Last one - we’re going to do a little plotting. First, a histogram. Then, a scatterplot. We have to tell R which column to make a histogram for. There’s THREE ways - We can use the index number 2 like we did before in Task 1.3

  • We can use the name of the column in ‘quotes’: hist(temperatureData[,'guessDailyHigh'])

  • Or, we can use a special character, the $ symbol like this: temperatureData$guessDailyHigh

    • Note: in Rmarkdown, the $ does something else. To write just a plain $, we have to put a backslash in front of it.

    • In code chunks, we don’t have to use the backslash.

# So this works:
hist(temperatureData[,'guessDailyHigh'])

# Also works:
hist(temperatureData$guessDailyHigh)

Question 1.4

(a) Do you see the plots above?

– Yes

Question 1.5

Finally, the scatterplots. We need pairs of data (each row is an x-y combination), so we have to give R two columns separately. The first “argument” to the function are the x’s, the second (after the comma) are the y’s:

plot(temperatureData[,'dayOfWeek'], temperatureData[,'guessDailyHigh'])

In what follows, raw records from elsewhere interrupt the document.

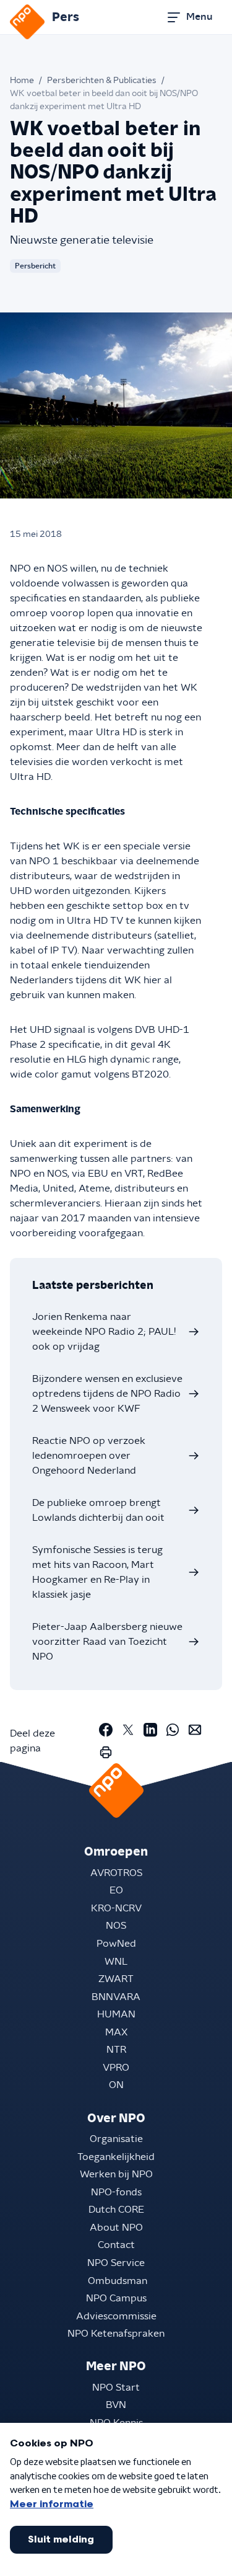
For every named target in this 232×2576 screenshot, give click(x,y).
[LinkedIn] (150, 1730)
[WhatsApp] (173, 1730)
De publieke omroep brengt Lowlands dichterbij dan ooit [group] (98, 1510)
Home (22, 80)
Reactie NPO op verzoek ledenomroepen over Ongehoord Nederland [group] (88, 1456)
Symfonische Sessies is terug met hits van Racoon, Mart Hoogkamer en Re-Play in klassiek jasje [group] (97, 1572)
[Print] (106, 1752)
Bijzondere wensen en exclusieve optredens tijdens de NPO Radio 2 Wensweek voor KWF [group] (107, 1394)
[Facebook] (106, 1730)
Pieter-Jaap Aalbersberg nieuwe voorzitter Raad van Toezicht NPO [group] (107, 1642)
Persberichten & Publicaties (102, 80)
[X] (128, 1730)
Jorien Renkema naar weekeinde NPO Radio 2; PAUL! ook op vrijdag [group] (104, 1332)
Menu (199, 17)
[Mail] (195, 1730)
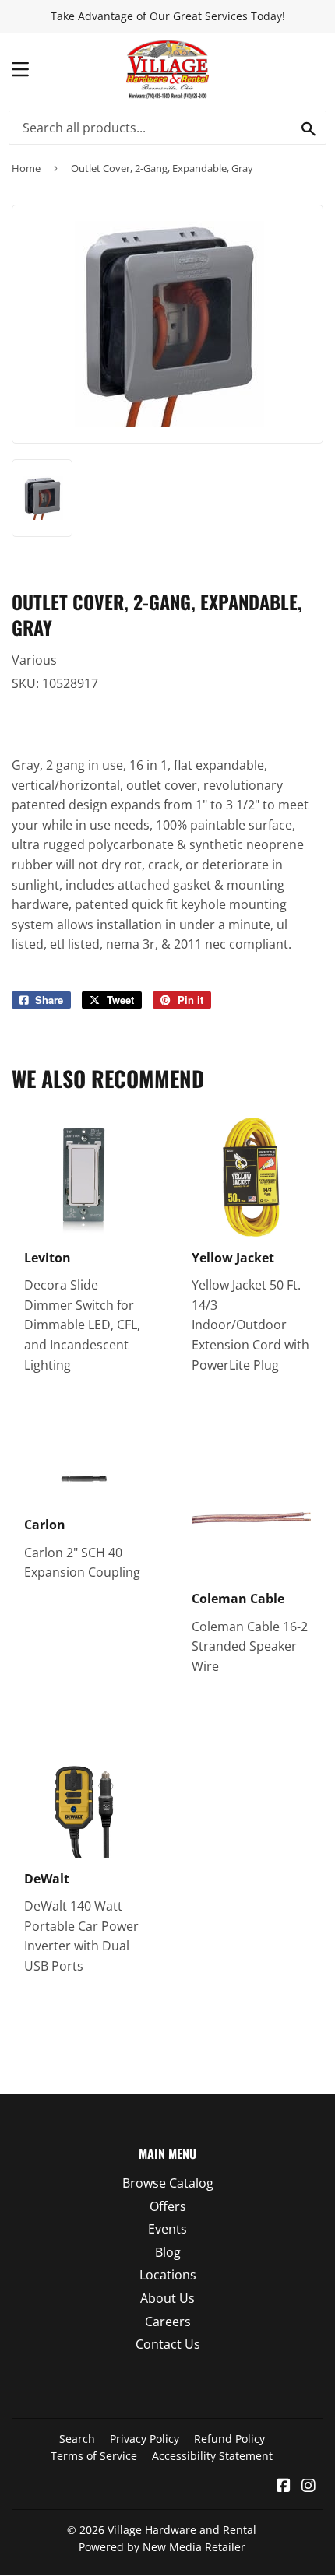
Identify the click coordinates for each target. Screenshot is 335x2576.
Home (26, 168)
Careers (168, 2321)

plot(temperatureData$dayOfWeek, temperatureData$guessDailyHigh, col='blue')

Question 1.5

(a) Now that you’ve seen a few things we can plot in R, write one thing you think would be interesting or useful to learn to plot (e.g. a piechart or….?).

– Since I am new to coding in general, this whole process will be an interesting endeavor.





## END

Click Knit to render a html file. Please open the .html file then print to a .pdf when you upload your final work (with all coding tasks completed and all answers filled in as appropriate).